Average Certified Radius (ACR) is fundamentally flawed as a robustness metric for randomized smoothing, as it is easily manipulated by trivial classifiers, overly biased toward easy samples, and fails to reflect true robustness on hard examples. Method: We conduct theoretical analysis—deriving lower bounds and proving ACR’s sensitivity to sample difficulty—and systematic experiments—including multi-strategy comparisons, reweighted sampling, and selective optimization—to rigorously examine ACR’s validity. Contribution/Results: We are the first to theoretically and empirically refute ACR’s legitimacy as a robustness measure. We further propose non-robust strategies—sample discarding, radius weighting, and extreme optimization of easy samples—that achieve state-of-the-art ACR on CIFAR-10 and ImageNet *without any robust training*, while drastically degrading robustness on hard samples. Our findings expose severe misleadingness in mainstream ACR-improvement methods and fundamentally undermine ACR’s validity as an evaluation standard.

Randomized smoothing is a popular approach for providing certified robustness guarantees against adversarial attacks, and has become an active area of research. Over the past years, the average certified radius (ACR) has emerged as the most important metric for comparing methods and tracking progress in the field. However, in this work, for the first time we show that ACR is a poor metric for evaluating robustness guarantees provided by randomized smoothing. We theoretically prove not only that a trivial classifier can have arbitrarily large ACR, but also that ACR is much more sensitive to improvements on easy samples than on hard ones.

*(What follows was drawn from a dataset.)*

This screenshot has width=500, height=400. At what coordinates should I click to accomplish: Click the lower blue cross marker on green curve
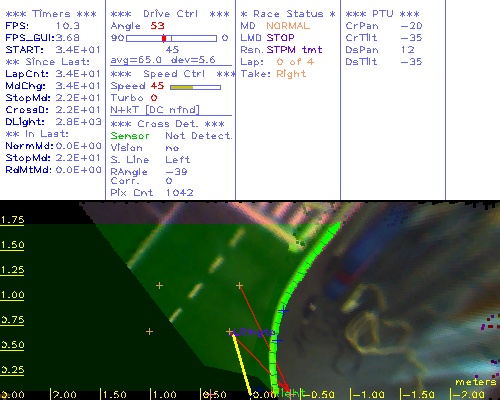tap(277, 341)
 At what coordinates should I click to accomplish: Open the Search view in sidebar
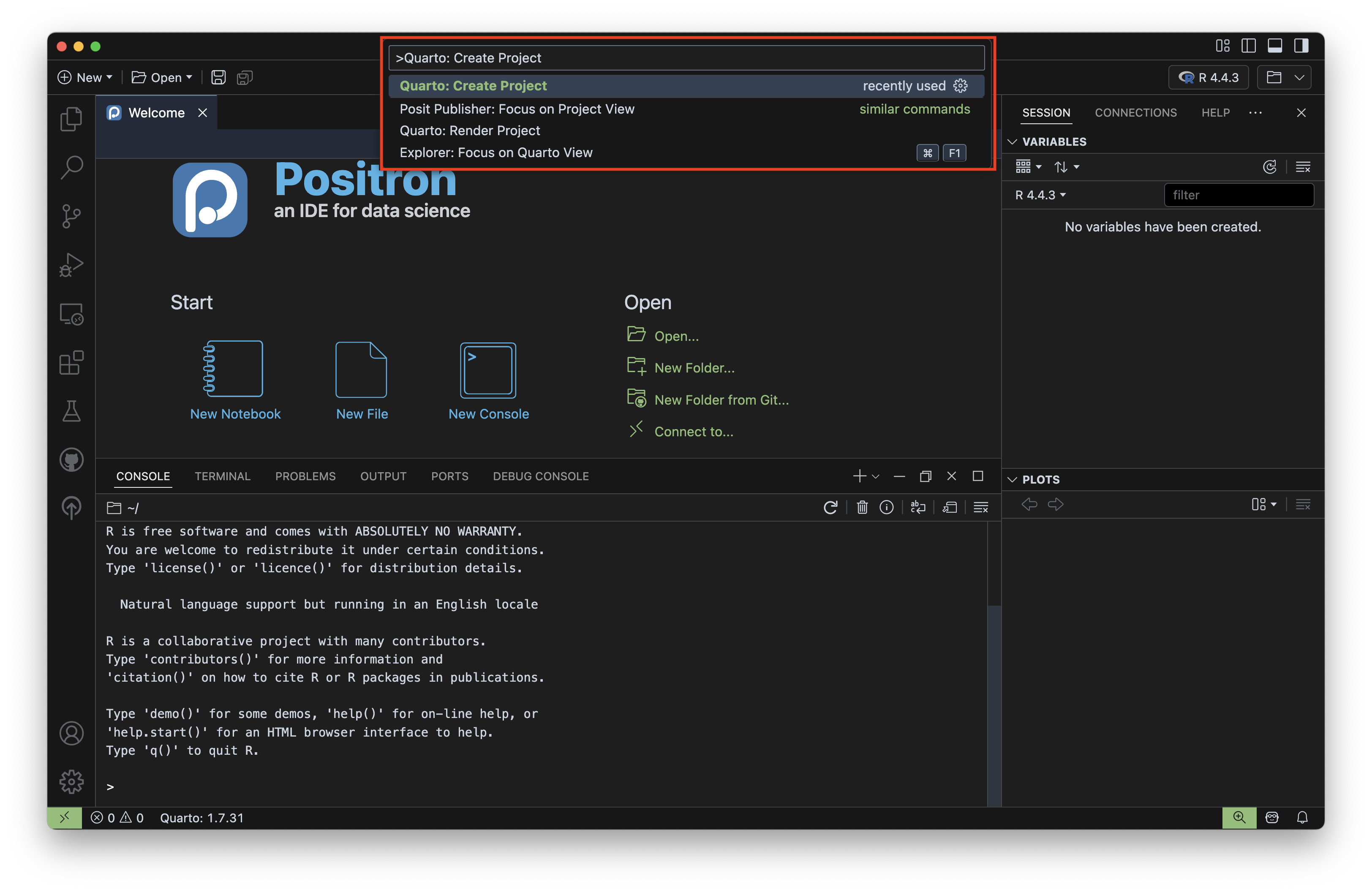(x=71, y=168)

Empirically, we confirm that existing training strategies, though improving ACR with different approaches, reduce the model's robustness on hard samples consistently. To strengthen our conclusion, we propose strategies, including explicitly discarding hard samples, reweighting the dataset with approximate certified radius, and extreme optimization for easy samples, to achieve state-of-the-art ACR, without training for robustness on the full data distribution. Overall, our results suggest that ACR has introduced a strong undesired bias to the field, and its application should be discontinued when evaluating randomized smoothing.